*Extract to read*.
######

State salaries outpace tax gain up to April 2021
COLOMBO – Sri Lanka’s state salaries and pensions had outpaced the gain in tax during the first four months of 2021, official data show, as public sector workers ask to lift the ongoing coronavirus lockdown fearing salary cuts and tax-generating output is reduced is productive sectors.
In the four months to April 2021, tax revenues rose by Rs 18.7 billion from a year ago to Rs 427.26 billion, data from the Finance Ministry shows. But the salary and pension bill rose by Rs 27.7 billion to Rs 361.3 billion, easily outpacing the increase in tax collections.
Salaries and pensions ate up 84.6% of tax revenues, leaving little else for other activities.
Sri Lanka’ State worker cadre was raised by 61,000 persons to 1.52 million persons in 2020 from 1.46 million a year earlier, despite the additional tax burden on the private sector and self-employed to generate taxes to pay their salaries and pensions.
Pensions are generally given to state workers who have put in three decades of service, but the elected ruling class and their close relatives (sometimes wife or children) are given a lifetime pension after 5 years.
The elected ruling class who get tax free vehicles, bloat the State sector primarily by absorbing unemployed graduates who engage in hunger strikes in front of the main railway station in the capital demanding lifetime jobs and pensions in the State sector at the expense of society.

######

*Material supplied*.
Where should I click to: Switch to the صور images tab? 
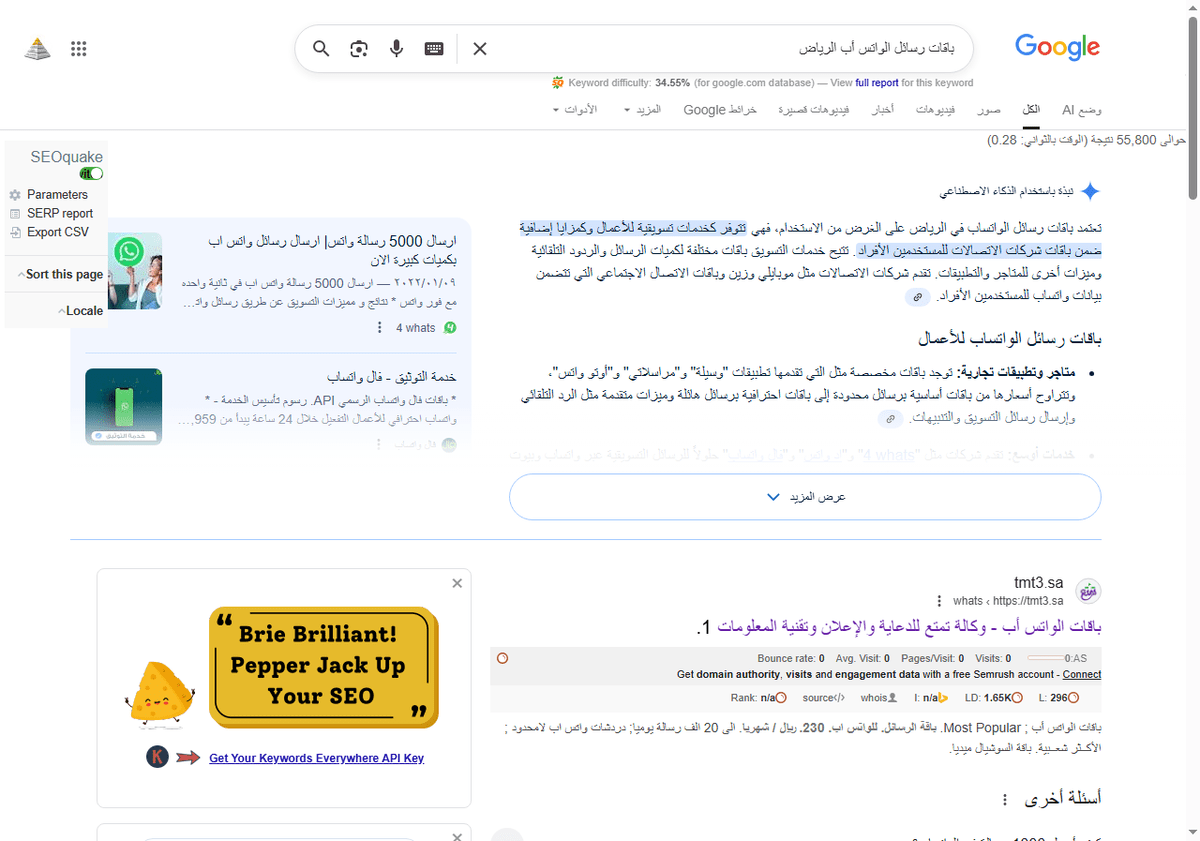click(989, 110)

######

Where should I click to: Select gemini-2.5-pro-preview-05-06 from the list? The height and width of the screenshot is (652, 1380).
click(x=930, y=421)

######

In the article on Sri Lanka's state salaries, what share of tax revenues did salaries and pensions take up?

*Response*. 84.6%